Andrea W Wen-Yi, Unso Eun Seo Jo, David Mimno
TL;DR
This study probes whether Chinese open-source LLMs meaningfully support languages spoken in China beyond Mandarin. It compares six Chinese and four Western models across 21 language variants using Information Parity (IP), Belebele MRC, and MC^2 language identification to test four hypotheses (Null, Mandarin, Pluralist, Regional). The results yield strong cross-language correlation between Chinese and Western models, with Mandarin notably advantaged in Chinese models, supporting the Mandarin Hypothesis but not clearly validating Pluralist or Regional claims.

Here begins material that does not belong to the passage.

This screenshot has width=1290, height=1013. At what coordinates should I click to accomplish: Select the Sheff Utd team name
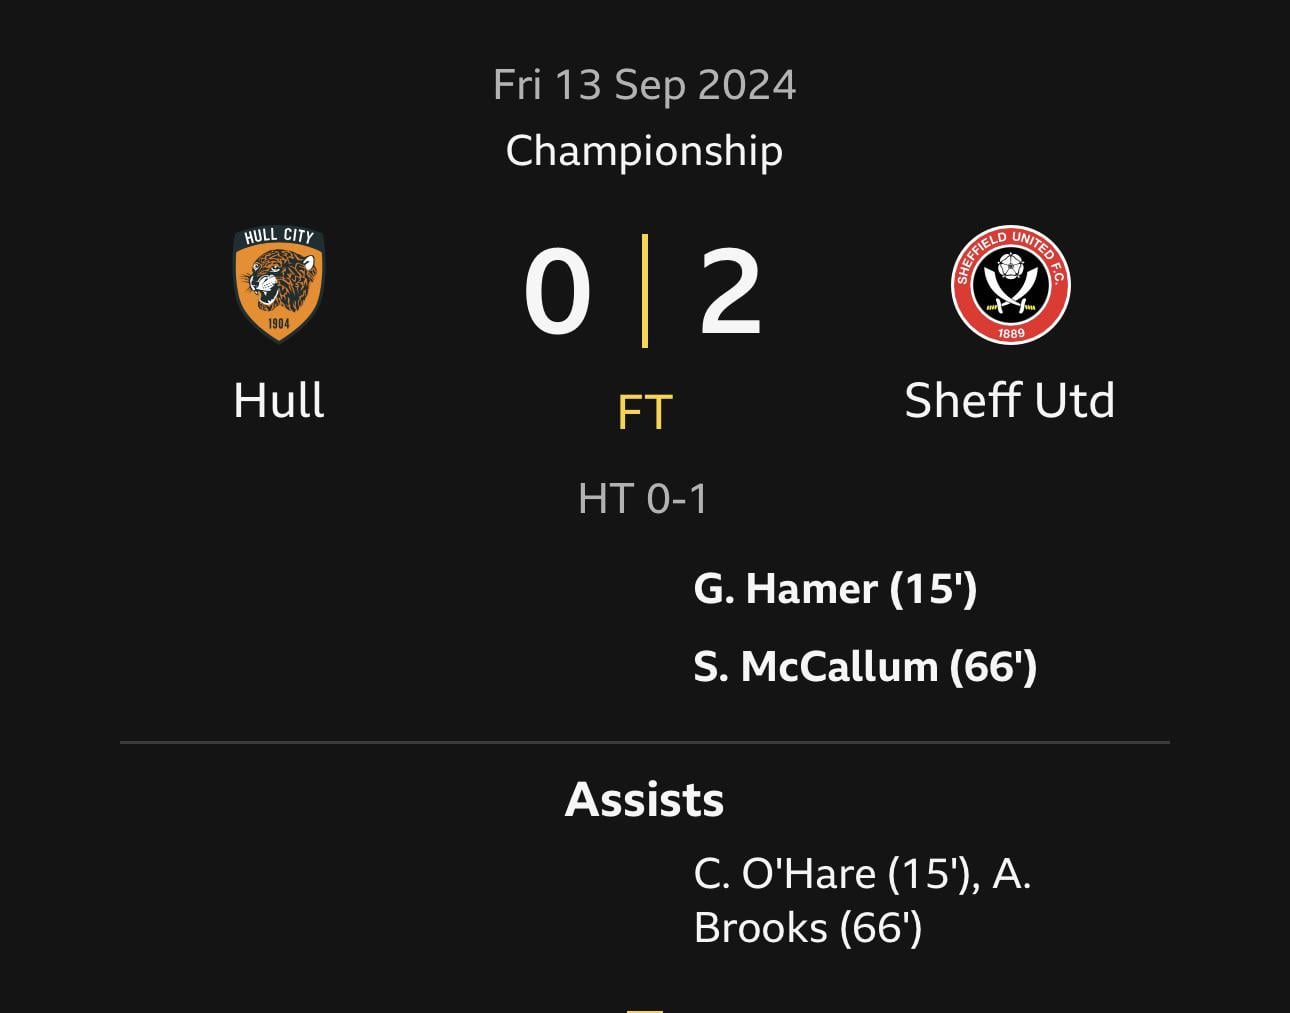[x=1009, y=401]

The findings suggest current open-source Chinese models are largely Mandarin-centric and compute budgets align with Western multilingual data distributions, highlighting a need for targeted minority-language data and evaluation, as well as policy-aware model development. Overall, the work informs end users about language strengths and limitations of open-source Chinese LLMs and motivates focused expansion of minority-language resources and benchmarks to reduce linguistic inequities in AI access.
Abstract
The release of top-performing open-weight LLMs has cemented China's role as a leading force in AI development. Do these models support languages spoken in China? Or do they speak the same languages as Western models? Comparing multilingual capabilities is important for two reasons. First, language ability provides insights into pre-training data curation, and thus into resource allocation and development priorities. Second, China has a long history of explicit language policy, varying between inclusivity of minority languages and a Mandarin-first policy. To test whether Chinese LLMs today reflect an agenda about China's languages, we test performance of Chinese and Western open-source LLMs on Asian regional and Chinese minority languages. Our experiments on Information Parity and reading comprehension show Chinese models' performance across these languages correlates strongly (r=0.93) with Western models', with the sole exception being better Mandarin. Sometimes, Chinese models cannot identify languages spoken by Chinese minorities such as Kazakh and Uyghur, even though they are good at French and German. These results provide a window into current development priorities, suggest options for future development, and indicate guidance for end users.